South started playing poker in a home game with some buddies during his freshman year of college.
He found losing the week's beer money a frustrating experience, so he checked out a few poker books from the library and began to improve his game.
As his results improved, he turned to online poker, busting a few $50 deposits playing well above his bankroll.
Eventually he learned a little about bankroll management and took a real shot, ran up a $200 deposit playing low-stakes Limit Hold'em and "with a lot of study, and a fair amount of luck at the right times," he hasn't looked back since.
But despite all the time he's spent playing, studying and analyzing the game, South believes his time spent away from poker altogether has been just as valuable.
"I really enjoy playing poker, but at the end of the day it's just a card game," he said. "I am happiest when I am leading a balanced life with a variety of interests."
South says playing poker at the highest stakes is a great challenge, but without other goals to temper it with, it can become all consuming.
"Right now I'm training for a marathon and the feeling of a great run after a poker session is very rewarding," he said.
"Traveling is one of my passions, and I have been fortunate enough to visit over thirty countries on every continent but Antarctica in the past few years. Every place I've visited has had a ton to offer, and I'm always hungry to further explore the world."
Ultimately, South believes pursuing his passions outside of poker has helped lead to success inside the game.
"When I'm happy outside of poker, I find that my results at the tables reflect it," he explained. "Life is all about the people you surround yourself with, and I'm very lucky to have a wonderfully supportive girlfriend and fun-loving dog to come home to no matter how my day at the tables went."
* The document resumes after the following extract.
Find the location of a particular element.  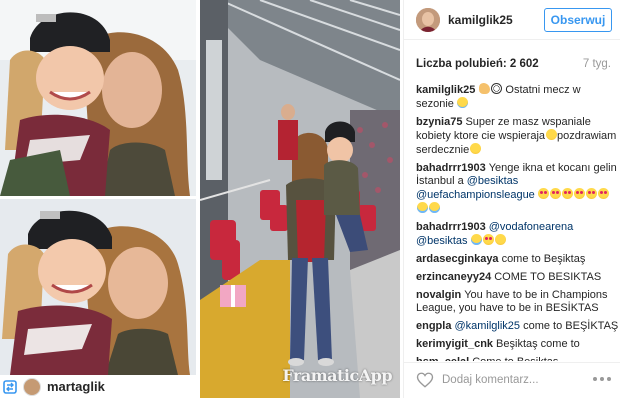

comment-author: novalgin is located at coordinates (438, 295).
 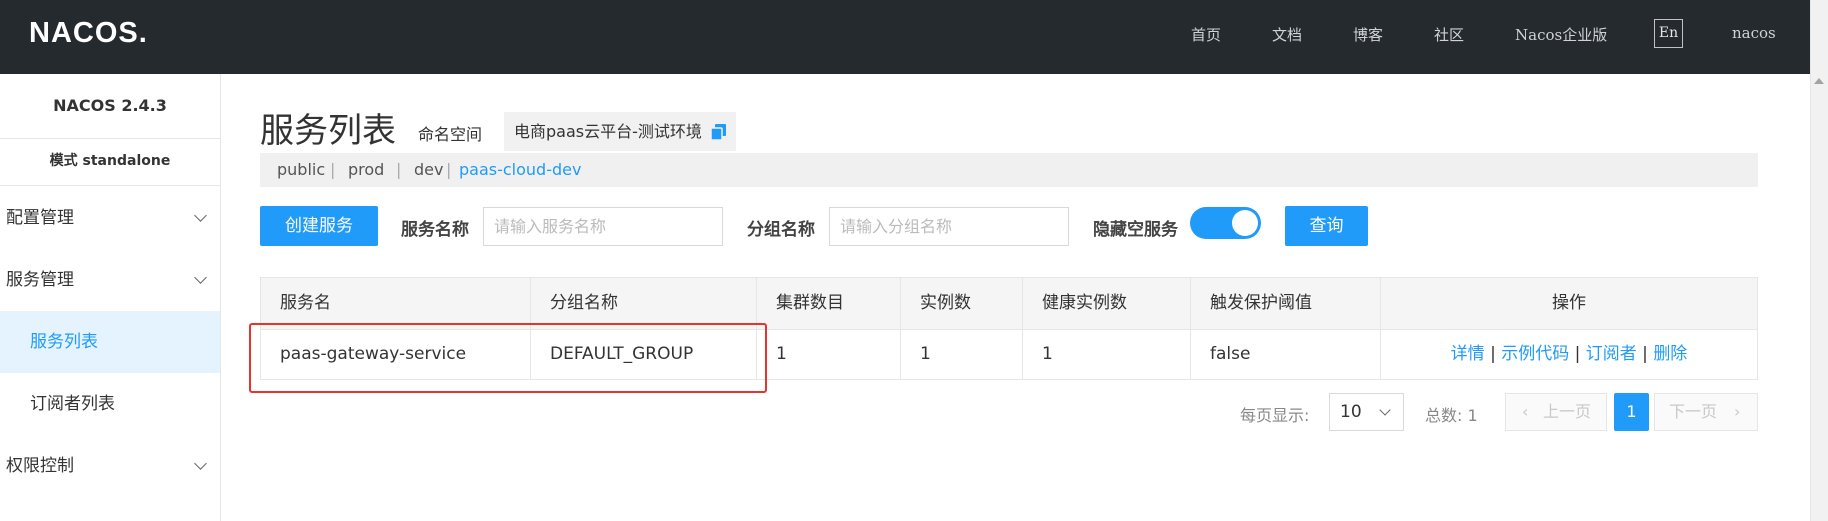 I want to click on sidebar-item-service-list: 服务列表, so click(x=110, y=342).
After a three-year hiatus from school, South came back to Georgetown last fall and is currently wrapping up his junior year.
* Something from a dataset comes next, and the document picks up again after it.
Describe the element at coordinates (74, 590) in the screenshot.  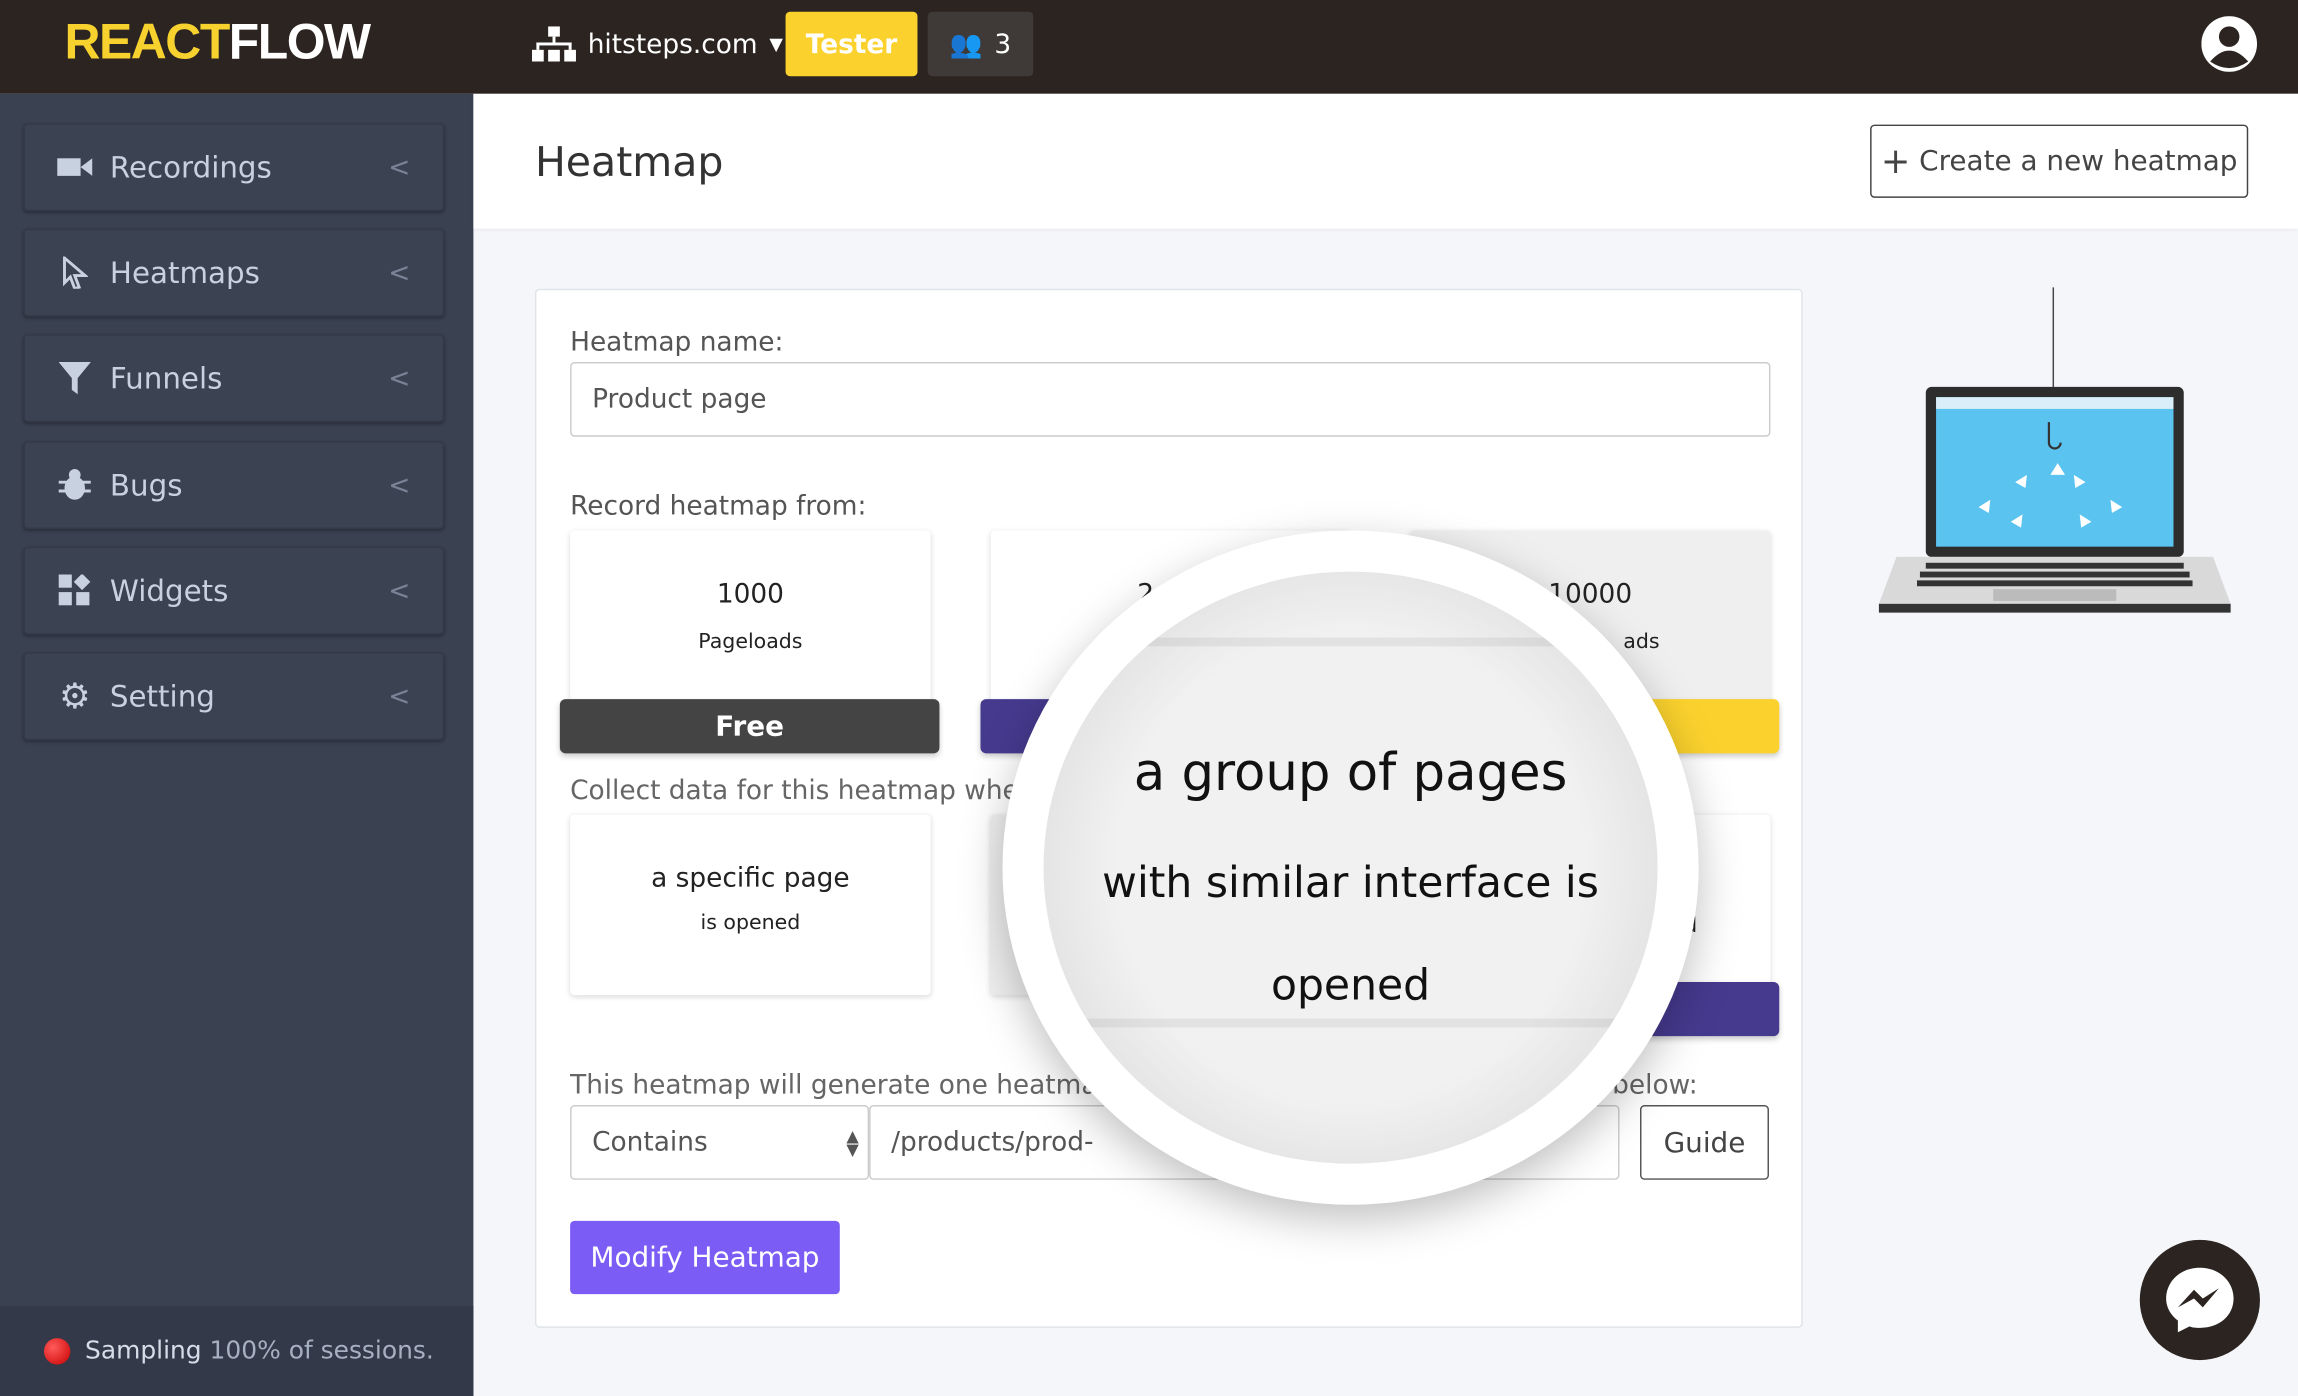
I see `widgets-icon` at that location.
While he finds the subject of economics fascinating, describing it as, "a never-ending poker game with a lot more variables," he doesn't necessarily see himself pursuing a traditional 9-5 job in the field.
An instructor with CardRunners for three past years, South said he enjoys being in a position to help others find better results at the tables.
He also found some success at the World Series of Poker this past summer, booking his first live tournament cash when he made 162nd at the 2009 WSOP Main Event.
But in the end, where he'd most rather be, is taking a shot in the nosebleeds.
"I had a great time playing live tournaments last summer, and I plan on playing several WSOP events this year," he said. "Going far in a tournament is a very rewarding feeling entirely different from winning big in a ring game.
"Ultimately though, I'm a cash game player at heart. I love the flexibility, constant action, and big gamble that only a cash table can offer."